Casablanca ha sido durante las dos últimas semanas de junio una ciudad inundada por el arte contemporáneo. La Primera Bienal Internacional convocada en la capital económica y cultural marroquí ha convocado a más de 250 artistas de todo el mundo y expuesto centenares de obras en diversos recintos tan llamativos como un antiguo matadero o una majestuosa iglesia catedral. Es poco usual una iniciativa de esta naturaleza y envergadura -además organizada y gestionada por la iniciativa privada- y menos aún en un país musulmán dadas las dificultades que los intérpretes de Mahona suelen poner a las manifestaciones artísticas "que no se cantan en las suras". Como también ha resultado llamativo que dentro del gran vocerío que siempre acompaña a este tipo de manifestaciones no haya aparecido la reverencia al rey de Marruecos ni su foto ni sus recaderos.

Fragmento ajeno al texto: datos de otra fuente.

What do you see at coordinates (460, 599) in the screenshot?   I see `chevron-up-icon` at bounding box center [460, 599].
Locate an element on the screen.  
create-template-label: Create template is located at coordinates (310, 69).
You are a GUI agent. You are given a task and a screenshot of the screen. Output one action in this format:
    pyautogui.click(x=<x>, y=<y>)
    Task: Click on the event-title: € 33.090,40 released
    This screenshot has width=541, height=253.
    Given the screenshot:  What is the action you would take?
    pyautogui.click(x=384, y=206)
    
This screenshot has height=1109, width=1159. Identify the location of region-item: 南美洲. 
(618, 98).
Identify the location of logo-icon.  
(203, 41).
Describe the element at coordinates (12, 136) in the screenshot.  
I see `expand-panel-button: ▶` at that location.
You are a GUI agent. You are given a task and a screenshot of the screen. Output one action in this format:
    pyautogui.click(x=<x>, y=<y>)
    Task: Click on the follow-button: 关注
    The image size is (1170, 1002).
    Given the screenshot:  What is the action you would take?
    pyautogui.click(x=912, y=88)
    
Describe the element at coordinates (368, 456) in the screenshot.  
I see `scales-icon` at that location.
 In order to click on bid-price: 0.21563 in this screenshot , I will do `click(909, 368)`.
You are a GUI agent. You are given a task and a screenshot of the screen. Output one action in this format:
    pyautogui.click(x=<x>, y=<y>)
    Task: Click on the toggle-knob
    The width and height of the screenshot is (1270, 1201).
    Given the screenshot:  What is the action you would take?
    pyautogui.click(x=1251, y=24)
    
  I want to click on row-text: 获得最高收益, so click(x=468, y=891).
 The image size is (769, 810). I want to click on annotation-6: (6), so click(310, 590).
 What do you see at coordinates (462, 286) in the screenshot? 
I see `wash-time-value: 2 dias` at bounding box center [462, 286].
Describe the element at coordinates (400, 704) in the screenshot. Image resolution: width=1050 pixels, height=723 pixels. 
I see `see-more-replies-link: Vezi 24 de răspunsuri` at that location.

Tanta obra expuesta es imposible hilvanarla hasta dibujar acaso un boceto de sus contenidos, temáticas o intenciones. Hay de todo: obras magníficas e ínfimas, lo que indica que los comisarios no han estado finos o, acaso, han sido perezosos. La organización también ha renqueado, aunque no más de lo que es costumbre en ese país. ¡Pero ha llegado a dejar arrumbadas obras a causa del olvido o las prisas! Si, a los organizadores de la Primera Bienal de Casablanca les queda un trecho largo para ser perfectos aunque ya sea admirable su decisión de poner en pie nada menos que una bienal.

Los artistas acuden de todo el mundo, en concreto de 40 países, pero mandan en número los locales y luego los españoles. Más de treinta están presentes. El grupo más potente acude bajo el paraguas de Medocc (Asociación Cultural del Mediterráneo Occidental) y apoyado por la mano de su diligente comisaría Zara Moya. Integran la mayoría de este grupo artistas maduros y cuajados, y todos con una gran obra y reconocimiento.

El jienense Diego Moya, que vive y trabaja tanto en Madrid como en Asila, llevó hasta Casablanca una de sus creaciones últimas de materias que estallan sobre el frío aluminio, y Fernando Verdugo acarrea hasta las abigarradas salas del Sofitel uno de sus potentes cuadros empedrados de carburundum donde queda sellada, como siempre, la piel de su Sevilla. El gallego José Freixanes con sus recuerdos de India y Teresa Muñiz, que dejó para la organización una acuarela portentosa que hace del Atlántico de Essaouira una evocación de su Cantábrico asturiano: azul, plata y transparencia. La joven del grupo, la granadina Marina Vargas -sigan a esta chica- alfombró el centro de la catedral blanquísima con un sencillo kiling de plástico en el que deja dormir un corazón de Jesús roto por enormes agresiones indoloras. También llaman la atención las obras de Angiola y Julia Bonanni, madre e hija, el vídeo de esta última, una mujer a punto de ser madre atrapa, mientras que la obra de Angiola, otro vídeo, es el sueño expresionista, a su manera, de un árbol que se deja volar.

Vista la magnitud del empeño, no pocos animadores del arte, e incluso intelectuales locales, creen que el artista marroquí se ha quitado los complejos y decide competir por derecho con el resto de artistas del mundo que se dan cita en la bienal, pero también en las diversas mostras que se vienen haciendo en Marraquech desde hace años. Su opinión hay que estimarla y ponerla en su justo lugar al mismo tiempo. Al artista marroquí -y en general al musulmán- le pesa demasiado aún la carga de sus ulemas y la influencia de las escuelas coránicas. Es verdad que el país de los beréberes viene siendo desde hace más de siglo y medio ese lugar prodigioso para la creación de artistas de todo el mundo, y que su impronta y magisterio se nota en sus obras. Pero lo mejor de ellos aún esta por venir.

Acontecimientos como el de Casablanca acortan millas en esa carrera hacia el tú a tú con Occidente. El debate que sin duda aparecerá a propósito de la obra allí expuesta les ayudará a caminar en ese loable empeño.